▸ **Data shown**
§
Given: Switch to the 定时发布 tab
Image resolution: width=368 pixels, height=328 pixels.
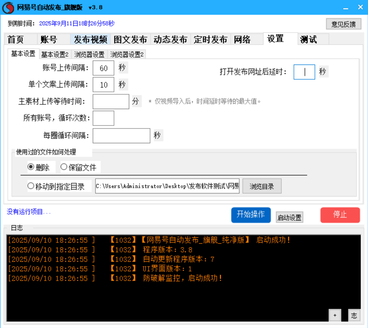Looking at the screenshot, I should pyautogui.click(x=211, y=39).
§
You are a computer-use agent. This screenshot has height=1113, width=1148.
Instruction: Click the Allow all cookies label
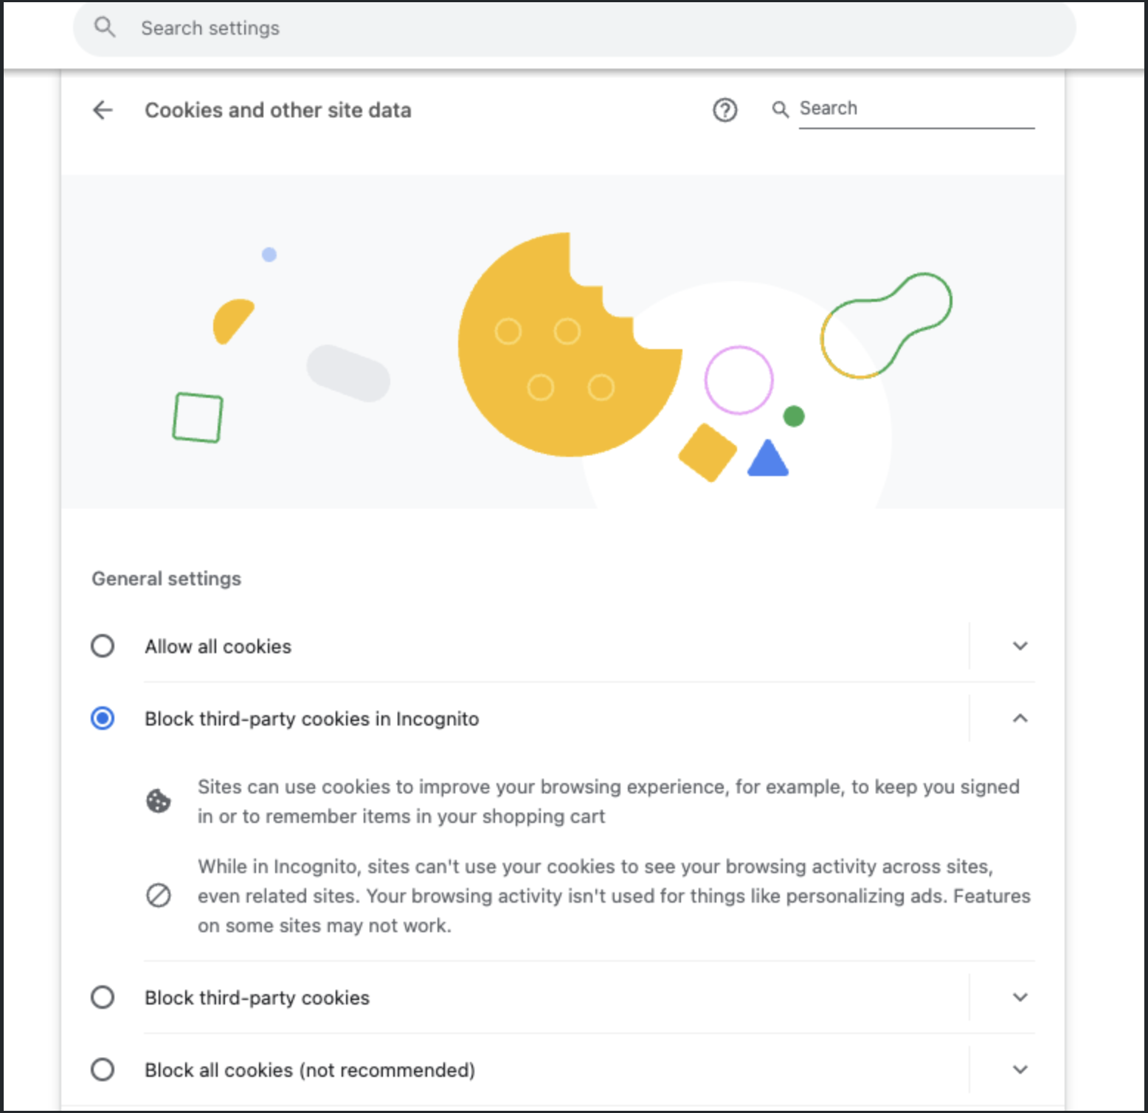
§
▸ **Aim of the task**
Repeat word for word everything from the line containing "Given: Switch to the 定时发布 tab" down to the line containing "Looking at the", including both of those lines. Leave the pictures out.

▸ **Finished task**
Given: Switch to the 定时发布 tab
Image resolution: width=368 pixels, height=328 pixels.
Looking at the screenshot, I should pyautogui.click(x=211, y=39).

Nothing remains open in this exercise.